WASHINGTON, D.C. (January 27, 2021) – In response to President Joseph Biden signing several Executive Orders focused on climate change, the U.S. Green Building Council (USGBC) has issued the following statement from Senior Policy Counsel Elizabeth Beardsley:
“President Biden’s Executive Orders focused on tackling the climate crisis is especially encouraging to USGBC. Seeing the White House prioritize action around greening the federal footprint and federal infrastructure investments as part of the ‘whole of government’ approach to climate is consistent with USGBC’s policy priorities to reduce carbon footprints and boost resilience across the building sector.
By reducing the carbon footprint of federal agencies and leveraging agency programs – from funding to regulatory – we can show climate leadership from the top.
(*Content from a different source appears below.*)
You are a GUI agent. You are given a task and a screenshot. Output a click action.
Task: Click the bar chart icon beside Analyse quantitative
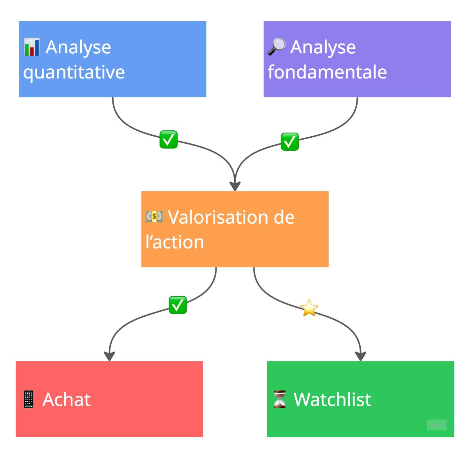[x=32, y=47]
Supporting climate mitigation across the government also enables us to take measurable steps to support a healthy, resilient, sustainable and equitable future for all. We value our long partnership with federal agencies in supporting this effort and look forward to accelerating that work.
As the Administration develops the nation’s ‘nationally determined contribution’ under the Paris Agreement, buildings will be a key sector for investment and decarbonization. For more than a quarter century, USGBC has been at the forefront of defining green building standards through LEED. The rating system provides a path for reducing operational costs, improving efficiency, reducing emissions and supporting health. More than 6,900 federal projects are already engaged. USGBC also supports a growing green building workforce, which today includes more than 200,000 LEED green building professionals, who are at the heart of helping the U.S. transform its buildings to be more sustainable, healthy and resilient.
In addition to today’s orders, we are encouraged by the Biden Administration’s commitment to retrofit two million commercial buildings and weatherize four million homes in four years. We further commend the creation of an Interagency Working Group to help communities impacted by coal and power plants recover in terms of economy, environment, and public health. We look forward to supporting these priorities as we, together, work to build back better.”